As Britain eyes inheritance tax (IHT) reform, its wealthy need to ensure they don't get caught napping, warns Dave Elzas.
Sometimes dubbed Britain's most hated tax, inheritance tax often leaves people feeling like they've been unfairly cheated out of income. It's hardly surprising then that efforts to reform the tax, under the guidance of chancellor Phillip Hammond, have received so much scrutiny.
While most of these reform efforts are focused on simplifying the tax, they're being undertaken against a background of (Brexit-induced) economic uncertainty. That means there'll be considerable pressure to ensure that the reforms also result in increased revenues.
Naturally, high net-worth individuals (HNWIs) have baulked at the idea they might be adversely affected by the reforms. Whether or not that turns out to be the case, there's evidence to suggest that Britain's wealthy may be impacted more by their own inaction than any actual legislation.
Reform and ‘stealth taxes'
According to a 2018 survey conducted by Wealth Club, HNWIs are among the fiercest critics of Britain's inheritance tax. While most are more than happy to pay income tax, 73% of HNWIs think that inheritance tax is unfair or grossly unfair and 85% consider the rate too high.
With two in five HNWIs ready to emigrate in the event of a tax increase, any increase to the current inheritance tax is likely to be a point of conflict.
Given that inheritance tax receipts reached a record £5.2bn in 2016-17, they wouldn't be alone in resenting any further increases.
While the government hasn't signalled any intention of raising inheritance tax rates (the current reform process is largely focused on easing the administrative burden on grieving families), it's under increasing pressure to create revenue wherever it can.
Certainly, recent changes to the regulations around the probate fees needed to take over control of a deceased person's estate have already set off alarm bells in some sectors.
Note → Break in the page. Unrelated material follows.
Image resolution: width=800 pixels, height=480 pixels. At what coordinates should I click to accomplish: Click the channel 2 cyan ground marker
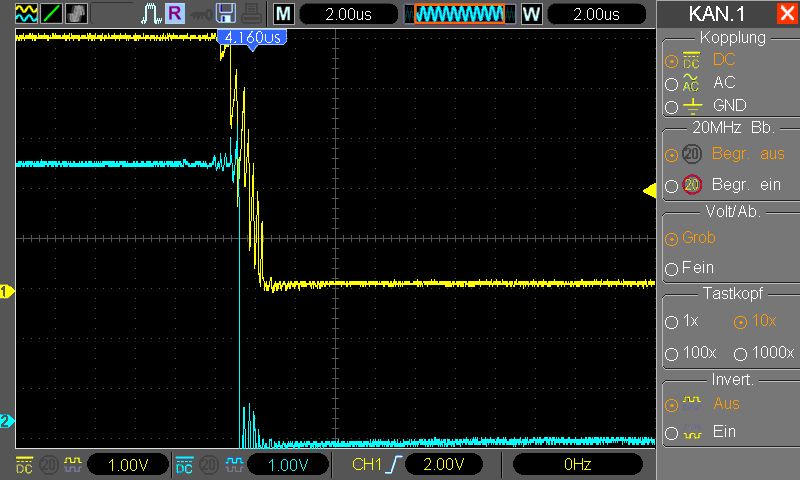coord(7,421)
Under the new laws, family members will be expected to pay up to £6,000, depending on the value of the estate. That's a dramatic increase from the current flat fee of £215.
Described as a "stealth tax", it has prompted widespread anger and threats of a revolt in the Commons.
While £6,000 is hardly an inconvenience to the estate of an HNWI, it'll likely be seen as the first of many increases to come.
The need for proper planning
While the anger around proposed inheritance tax increases would be understandable, it's worth noting that HNWIs could save themselves a lot of pain simply by being better prepared.
With proper estate planning, HNWIs can avert a lot of administrative pain for their beneficiaries and ensure that their wealth gets passed on in the way they'd like it to.
While HNWIs may have extra considerations when it comes to estate planning, especially when they have assets in other jurisdictions subject to differing tax and legal regimes, such obstacles shouldn't be used as an excuse to put off planning.
Even when there is planning, it's important that it's done properly. Failing to do so can have serious consequences for an estate's beneficiaries. Let's say, for instance, that someone is planning on leaving their house to their grandchild. The rapid rise in UK property values over the past decade or so means that the potential tax liability is huge, turning the inheritance into a burden.
As such, it's vital that provision is made for the beneficiary to also receive enough cash to deal with the tax liability. Another option is for the estate holder to gift the house to the beneficiary while they're still alive. As long as they live for another seven years and pay rent at market value, the house will be exempt from IHT but don't forget other taxes may apply such as Captial Gains Tax.
Don't get caught napping
While it's therefore clearly imperative that Britain's HNWIs not get caught napping when it comes to inheritance tax reform, it's also vital that they execute their own estate planning properly. It's also important to remember that international families may also own assets in the UK and this means HNWIs with very little connection to the UK can also come within the scope of UK IHT.
In both cases, HNWIs may have more options than are immediately apparent. Importantly, these individuals don't necessarily have to find and execute these options themselves.
A multi-family office, for example, can take care of a variety of services including tax and estate planning. They can also co-ordinate finance professionals across a range of geographies and tax jurisdictions, ensuring that your legacy unfolds according to your vision while still meeting all the relevant regulations.
Ultimately, if you have access to expertise, why not use it? It'll save you worry in the here and now and prevent unnecessary stress for your beneficiaries in the future.